Wickoo
Wickoo

Reputation: 7397

Can this be interpreted as an invocation expression in C#?

According to the C# grammar, one can write

(A)(B)

which can be interpreted either as an invocation expression or a type cast. Can someone please provide a valid C# example that interprets this case as an invocation expression?

This is the grammar rule I'm referring to:

invocation-expression:
    primary-expression   (   argument-list?   )

and primariy-expression can be a parenthesised expression.

Upvotes: 2

Views: 95

Answers (2)

The Vermilion Wizard
The Vermilion Wizard

Reputation: 5415

It seems Visual Studio complains about this: (TestMethod)();

But this is evaluated as a function call (assuming TestMethod is a method): (this.TestMethod)();

Unless TestMethod is static, in which case even (MyClass.TestMethod)(); doesn't work.

I think it's because something like this.TestMethod unambiguously evaluates to a method group.

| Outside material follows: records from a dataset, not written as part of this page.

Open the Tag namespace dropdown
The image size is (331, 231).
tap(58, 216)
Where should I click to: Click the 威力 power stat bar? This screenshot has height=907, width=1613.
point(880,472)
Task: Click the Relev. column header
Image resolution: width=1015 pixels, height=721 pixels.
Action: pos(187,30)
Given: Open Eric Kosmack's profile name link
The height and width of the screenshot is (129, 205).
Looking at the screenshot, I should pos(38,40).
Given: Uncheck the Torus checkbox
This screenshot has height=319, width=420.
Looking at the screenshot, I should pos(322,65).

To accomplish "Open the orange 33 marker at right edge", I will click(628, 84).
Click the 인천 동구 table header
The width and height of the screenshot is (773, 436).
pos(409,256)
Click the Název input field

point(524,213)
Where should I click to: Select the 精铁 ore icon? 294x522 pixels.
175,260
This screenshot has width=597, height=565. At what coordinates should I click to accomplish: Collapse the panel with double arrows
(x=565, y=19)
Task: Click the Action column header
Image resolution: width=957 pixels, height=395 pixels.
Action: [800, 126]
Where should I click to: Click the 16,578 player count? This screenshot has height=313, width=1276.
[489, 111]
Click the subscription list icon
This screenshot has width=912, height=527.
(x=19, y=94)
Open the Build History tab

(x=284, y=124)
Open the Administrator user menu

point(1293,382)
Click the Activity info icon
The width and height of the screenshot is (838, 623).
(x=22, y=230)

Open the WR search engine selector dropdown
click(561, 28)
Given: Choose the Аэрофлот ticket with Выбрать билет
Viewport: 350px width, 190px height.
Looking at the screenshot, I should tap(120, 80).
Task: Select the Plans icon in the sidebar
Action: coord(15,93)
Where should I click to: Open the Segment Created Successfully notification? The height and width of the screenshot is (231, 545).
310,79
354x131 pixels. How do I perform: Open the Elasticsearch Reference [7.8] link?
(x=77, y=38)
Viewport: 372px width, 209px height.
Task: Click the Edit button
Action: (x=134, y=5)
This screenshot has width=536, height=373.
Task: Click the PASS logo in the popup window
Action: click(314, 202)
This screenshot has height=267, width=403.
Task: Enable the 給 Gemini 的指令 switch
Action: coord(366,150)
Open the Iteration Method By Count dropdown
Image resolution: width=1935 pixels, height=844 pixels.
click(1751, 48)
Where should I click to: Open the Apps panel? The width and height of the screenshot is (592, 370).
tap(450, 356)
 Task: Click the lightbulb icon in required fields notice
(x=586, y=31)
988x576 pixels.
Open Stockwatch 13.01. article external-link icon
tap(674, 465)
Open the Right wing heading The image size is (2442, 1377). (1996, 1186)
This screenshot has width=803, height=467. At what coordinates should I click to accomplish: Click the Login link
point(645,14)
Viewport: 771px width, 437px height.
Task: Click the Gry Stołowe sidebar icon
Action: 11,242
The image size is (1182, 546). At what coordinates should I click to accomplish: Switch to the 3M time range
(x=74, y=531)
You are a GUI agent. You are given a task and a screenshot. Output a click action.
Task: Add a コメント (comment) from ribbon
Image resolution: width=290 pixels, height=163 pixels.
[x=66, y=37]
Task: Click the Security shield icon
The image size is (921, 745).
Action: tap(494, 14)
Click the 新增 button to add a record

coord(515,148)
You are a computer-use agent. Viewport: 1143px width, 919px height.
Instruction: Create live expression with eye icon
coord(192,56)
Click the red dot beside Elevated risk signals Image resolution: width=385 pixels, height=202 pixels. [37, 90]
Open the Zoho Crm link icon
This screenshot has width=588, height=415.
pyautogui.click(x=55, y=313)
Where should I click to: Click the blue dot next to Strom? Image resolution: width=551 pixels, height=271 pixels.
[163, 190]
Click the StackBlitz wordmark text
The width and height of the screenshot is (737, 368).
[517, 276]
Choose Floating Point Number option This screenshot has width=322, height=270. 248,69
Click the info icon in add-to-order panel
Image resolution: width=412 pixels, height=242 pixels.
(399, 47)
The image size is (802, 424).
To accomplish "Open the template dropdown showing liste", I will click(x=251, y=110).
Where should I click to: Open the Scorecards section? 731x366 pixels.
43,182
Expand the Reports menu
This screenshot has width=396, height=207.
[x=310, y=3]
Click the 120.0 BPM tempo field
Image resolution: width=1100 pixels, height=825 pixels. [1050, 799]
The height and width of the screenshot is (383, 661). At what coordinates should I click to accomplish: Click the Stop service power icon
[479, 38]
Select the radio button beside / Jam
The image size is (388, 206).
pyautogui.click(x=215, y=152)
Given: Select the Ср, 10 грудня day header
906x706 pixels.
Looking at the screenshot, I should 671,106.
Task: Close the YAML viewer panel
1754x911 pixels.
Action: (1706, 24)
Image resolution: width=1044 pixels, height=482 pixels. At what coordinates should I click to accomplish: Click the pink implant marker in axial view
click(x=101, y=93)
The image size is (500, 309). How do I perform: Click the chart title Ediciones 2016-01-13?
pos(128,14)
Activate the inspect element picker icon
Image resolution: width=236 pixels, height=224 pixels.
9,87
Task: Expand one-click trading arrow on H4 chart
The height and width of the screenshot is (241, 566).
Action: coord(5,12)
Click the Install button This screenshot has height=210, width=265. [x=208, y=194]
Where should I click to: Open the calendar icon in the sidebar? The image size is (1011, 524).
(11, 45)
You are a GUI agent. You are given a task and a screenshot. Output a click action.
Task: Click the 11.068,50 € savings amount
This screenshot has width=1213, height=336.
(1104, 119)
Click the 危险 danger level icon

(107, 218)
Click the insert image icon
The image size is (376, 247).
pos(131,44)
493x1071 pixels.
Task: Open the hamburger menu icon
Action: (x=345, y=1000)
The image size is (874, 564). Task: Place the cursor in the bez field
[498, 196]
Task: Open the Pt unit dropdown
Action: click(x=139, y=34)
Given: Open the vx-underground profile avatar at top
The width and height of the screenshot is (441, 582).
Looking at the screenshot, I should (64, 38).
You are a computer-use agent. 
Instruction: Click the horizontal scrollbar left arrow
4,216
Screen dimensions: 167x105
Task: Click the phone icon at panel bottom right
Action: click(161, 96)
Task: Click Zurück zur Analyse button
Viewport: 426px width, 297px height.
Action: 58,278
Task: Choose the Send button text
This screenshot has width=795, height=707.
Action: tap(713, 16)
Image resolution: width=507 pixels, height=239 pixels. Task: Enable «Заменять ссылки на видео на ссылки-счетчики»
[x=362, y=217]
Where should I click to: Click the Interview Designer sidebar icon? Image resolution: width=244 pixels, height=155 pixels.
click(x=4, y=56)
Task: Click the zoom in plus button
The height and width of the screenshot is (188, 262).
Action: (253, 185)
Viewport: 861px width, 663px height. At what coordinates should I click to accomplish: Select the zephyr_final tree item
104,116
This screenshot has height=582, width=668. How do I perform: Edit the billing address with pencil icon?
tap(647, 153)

There is no scenario where this.anything would evaluate to a type. But classname.something could be a nested type, or it could be a static method, so VS seems to interpret that as a type.

Upvotes: 1

IS4
IS4

Reputation: 13217

Like this?

((Action<string>)Console.WriteLine)("test");

Or this, as an expression:

((Func<int>)Console.Read)()

Edit: I doubt there is a way for primary-expression to be a simple identifier, as this always gets parsed as a cast (even (writeLine)()), but it's not a big deal, as you can always just remove the parentheses.